* **Travail demandé**
1. Répondez d'après le passage sur la sûreté des réacteurs :
(a) Quelle session du volume 13 des actes est plus particulièrement consacrée aux dangers des réacteurs ?
(b) Quels auteurs signent la communication «Problem of Radon in the Uranium Mines» ?
(c) Combien des 23 communications des sessions B-13 et B-14a proviennent des USA ?
2. Mettez à jour le passage sur la sûreté des réacteurs, de «Les Français interviennent» jusqu'à «P/369, session 18C.2).», en substituant «radioéléments» à «isotopes».

L'examen de ces actes montre un net retard de la France sur ses concurrents en matière de réflexion sur la sécurité : le volume 13 des actes 117 , et la session 6.2. «Reactor Safety and Location of Power Reactors» plus particulièrement consacrée aux dangers des réacteurs, ne contient aucune communication française, alors que de leur côté les Etats-Unis et la Grande-Bretagne présentent des recherches très avancées. Côté américain, on remarque des communications de H. M. Parkeret J. W. Healy, «Environmental Effects of a Major Reactor Disaster», de Rogers C. McCullough, Mark M. Mills et Edward Teller, «The Safety of Nuclear Reactors», ou côté britannique la présentation de W. J. Marley et T. Fry, «Radiological Hazards from an Escape of Fission Products and the Implications in Power Reactor Location». Ce sont là les grands noms de la sécurité des réacteurs comme nous le verrons plus loin.

Les Français interviennent une première fois dans la session consacrée aux aspects législatifs et administratifs pour traiter le cas de l'usage des isotopes en France (Bugnard et Vergne, P/329, session 4.3), puis à deux reprises pour présenter les problèmes médicaux liés à l'exploitation de l'uranium (Jammet et Pradel, «Problem of Radon in the Uranium Mines», P/370, Session 17C.2; Jammet et Joffre, «Dangers of Irradiated Uranium», P/369, session 18C.2).

La deuxième conférence des Nations Unies sur les usages pacifiques de l'atome se déroule également à Genève, du 1er au 13 septembre 1958, sous la présidence du Haut-Commissaire français Francis Perrin. Elle témoigne du même retard français sur la question de la sûreté. Les actes de la conférence occupent 33 volumes, dont le numéro 11 intitulé «Reactor Safety and Control» comprend deux sessions particulièrement dédiées à la sûreté des réacteurs, les sessions B-13 et B-14a «Reactor Safety and Containment» qui occupent un peu plus de 200 pages. Sur les 23 communications présentées, 19 proviennent des USA, 2 de Suède, 2 de Grande-Bretagne, 1 de Norvège, il n'y a aucune communication française. La comparaison de ces chiffres est éloquente quant à la différence du niveau de questionnement en la matière. Les Etats-Unis sont hégémoniques, la France absente. 118 Nous aurons l'occasion de revenir plus en détail sur le contenu de ces communications en matière de sûreté des réacteurs, mais on peut d'ores et déjà noter que ces conférences marquent le début d'une certaine internationalisation des questions de l'atome civil, en particulier pour les problèmes de sécurité.

* **Entrées enregistrées**
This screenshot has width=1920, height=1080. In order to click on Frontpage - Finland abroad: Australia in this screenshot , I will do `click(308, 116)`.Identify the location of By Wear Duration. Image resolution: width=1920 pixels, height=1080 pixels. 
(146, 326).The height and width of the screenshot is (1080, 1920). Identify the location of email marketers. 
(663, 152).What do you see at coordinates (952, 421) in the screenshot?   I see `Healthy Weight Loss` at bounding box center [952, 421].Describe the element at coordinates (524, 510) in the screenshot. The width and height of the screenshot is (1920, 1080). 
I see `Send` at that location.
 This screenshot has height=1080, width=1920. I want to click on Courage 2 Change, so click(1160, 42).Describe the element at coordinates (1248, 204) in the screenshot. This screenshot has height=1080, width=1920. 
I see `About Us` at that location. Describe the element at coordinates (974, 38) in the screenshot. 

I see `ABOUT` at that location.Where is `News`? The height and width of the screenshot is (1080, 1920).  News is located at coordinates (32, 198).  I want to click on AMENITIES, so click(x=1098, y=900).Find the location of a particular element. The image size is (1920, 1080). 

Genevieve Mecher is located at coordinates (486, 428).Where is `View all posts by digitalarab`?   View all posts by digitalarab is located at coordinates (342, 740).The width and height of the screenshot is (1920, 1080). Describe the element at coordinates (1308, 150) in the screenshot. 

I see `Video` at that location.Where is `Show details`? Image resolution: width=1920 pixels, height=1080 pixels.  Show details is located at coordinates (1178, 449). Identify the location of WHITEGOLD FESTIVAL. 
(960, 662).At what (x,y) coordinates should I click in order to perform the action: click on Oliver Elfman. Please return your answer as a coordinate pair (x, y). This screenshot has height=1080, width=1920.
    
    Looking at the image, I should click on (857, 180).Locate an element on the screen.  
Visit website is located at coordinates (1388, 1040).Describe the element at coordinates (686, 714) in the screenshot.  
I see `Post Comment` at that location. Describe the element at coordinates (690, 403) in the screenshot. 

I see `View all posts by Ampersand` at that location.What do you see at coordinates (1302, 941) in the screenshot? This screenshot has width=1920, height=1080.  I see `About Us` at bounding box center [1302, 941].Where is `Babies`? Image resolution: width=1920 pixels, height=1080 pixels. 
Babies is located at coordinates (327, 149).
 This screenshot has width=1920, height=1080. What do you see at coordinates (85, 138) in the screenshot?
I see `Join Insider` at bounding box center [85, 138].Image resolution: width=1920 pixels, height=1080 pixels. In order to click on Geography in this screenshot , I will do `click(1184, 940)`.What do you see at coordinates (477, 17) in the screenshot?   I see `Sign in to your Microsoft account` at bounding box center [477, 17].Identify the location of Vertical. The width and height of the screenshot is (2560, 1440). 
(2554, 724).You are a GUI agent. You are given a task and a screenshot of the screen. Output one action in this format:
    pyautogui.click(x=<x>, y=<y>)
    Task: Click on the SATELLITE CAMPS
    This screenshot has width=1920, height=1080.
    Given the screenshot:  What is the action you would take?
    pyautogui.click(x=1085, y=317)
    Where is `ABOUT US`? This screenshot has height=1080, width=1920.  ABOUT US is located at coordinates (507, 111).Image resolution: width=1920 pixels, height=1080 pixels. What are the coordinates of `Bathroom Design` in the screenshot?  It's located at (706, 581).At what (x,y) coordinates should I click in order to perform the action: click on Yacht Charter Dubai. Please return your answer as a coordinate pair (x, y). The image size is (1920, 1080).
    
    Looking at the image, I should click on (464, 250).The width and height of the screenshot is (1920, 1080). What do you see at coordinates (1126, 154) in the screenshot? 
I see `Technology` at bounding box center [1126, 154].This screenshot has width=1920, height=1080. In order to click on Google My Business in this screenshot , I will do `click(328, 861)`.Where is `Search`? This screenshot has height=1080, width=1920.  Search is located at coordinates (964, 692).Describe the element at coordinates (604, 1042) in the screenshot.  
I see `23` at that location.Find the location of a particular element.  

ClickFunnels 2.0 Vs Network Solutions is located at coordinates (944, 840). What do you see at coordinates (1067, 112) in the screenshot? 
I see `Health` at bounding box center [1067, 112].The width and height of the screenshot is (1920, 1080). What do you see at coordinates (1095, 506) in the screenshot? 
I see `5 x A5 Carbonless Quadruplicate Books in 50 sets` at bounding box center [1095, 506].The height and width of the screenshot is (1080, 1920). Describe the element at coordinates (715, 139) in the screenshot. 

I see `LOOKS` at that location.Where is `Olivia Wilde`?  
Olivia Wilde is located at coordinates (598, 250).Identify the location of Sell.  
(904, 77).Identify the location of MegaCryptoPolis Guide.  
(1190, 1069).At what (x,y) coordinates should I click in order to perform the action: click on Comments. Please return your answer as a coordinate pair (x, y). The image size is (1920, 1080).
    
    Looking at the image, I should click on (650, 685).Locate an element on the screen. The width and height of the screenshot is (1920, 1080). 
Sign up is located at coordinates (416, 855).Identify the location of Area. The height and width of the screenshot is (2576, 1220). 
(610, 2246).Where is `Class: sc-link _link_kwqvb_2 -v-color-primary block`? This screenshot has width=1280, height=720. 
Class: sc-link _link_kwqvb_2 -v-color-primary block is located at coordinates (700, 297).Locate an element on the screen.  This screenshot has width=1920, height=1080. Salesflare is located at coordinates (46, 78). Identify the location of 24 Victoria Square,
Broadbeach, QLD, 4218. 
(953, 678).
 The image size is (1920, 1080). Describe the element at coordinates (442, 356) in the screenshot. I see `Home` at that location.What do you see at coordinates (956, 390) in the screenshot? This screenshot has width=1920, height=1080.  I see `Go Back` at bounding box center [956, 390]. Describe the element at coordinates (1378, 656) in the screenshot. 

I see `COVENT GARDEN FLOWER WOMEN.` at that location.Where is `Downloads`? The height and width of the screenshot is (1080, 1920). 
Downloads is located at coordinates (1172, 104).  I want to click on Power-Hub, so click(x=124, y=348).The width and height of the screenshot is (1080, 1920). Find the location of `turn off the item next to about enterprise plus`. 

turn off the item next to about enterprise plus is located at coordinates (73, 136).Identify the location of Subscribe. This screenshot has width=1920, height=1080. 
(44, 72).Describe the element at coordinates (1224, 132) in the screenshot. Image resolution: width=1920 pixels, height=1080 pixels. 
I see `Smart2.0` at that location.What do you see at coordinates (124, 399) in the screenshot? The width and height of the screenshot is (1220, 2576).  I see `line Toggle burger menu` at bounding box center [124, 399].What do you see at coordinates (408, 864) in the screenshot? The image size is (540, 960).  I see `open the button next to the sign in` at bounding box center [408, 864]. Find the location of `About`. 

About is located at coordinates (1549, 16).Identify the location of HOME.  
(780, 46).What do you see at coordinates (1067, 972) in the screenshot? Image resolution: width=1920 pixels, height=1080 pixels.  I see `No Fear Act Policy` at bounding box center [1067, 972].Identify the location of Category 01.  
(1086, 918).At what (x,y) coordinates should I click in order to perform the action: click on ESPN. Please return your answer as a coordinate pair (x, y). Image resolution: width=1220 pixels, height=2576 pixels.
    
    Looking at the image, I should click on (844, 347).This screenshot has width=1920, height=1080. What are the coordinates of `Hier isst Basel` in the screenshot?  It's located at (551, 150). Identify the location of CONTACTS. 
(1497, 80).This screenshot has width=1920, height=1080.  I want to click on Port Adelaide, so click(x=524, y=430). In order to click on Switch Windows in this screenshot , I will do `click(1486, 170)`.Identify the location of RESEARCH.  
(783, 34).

* **Résultats obtenus**
1.
(a) La session 6.2, «Reactor Safety and Location of Power Reactors».
(b) Jammet et Pradel.
(c) 19.

2.
Les Français interviennent une première fois dans la session consacrée aux aspects législatifs et administratifs pour traiter le cas de l'usage des radioéléments en France (Bugnard et Vergne, P/329, session 4.3), puis à deux reprises pour présenter les problèmes médicaux liés à l'exploitation de l'uranium (Jammet et Pradel, «Problem of Radon in the Uranium Mines», P/370, Session 17C.2; Jammet et Joffre, «Dangers of Irradiated Uranium», P/369, session 18C.2).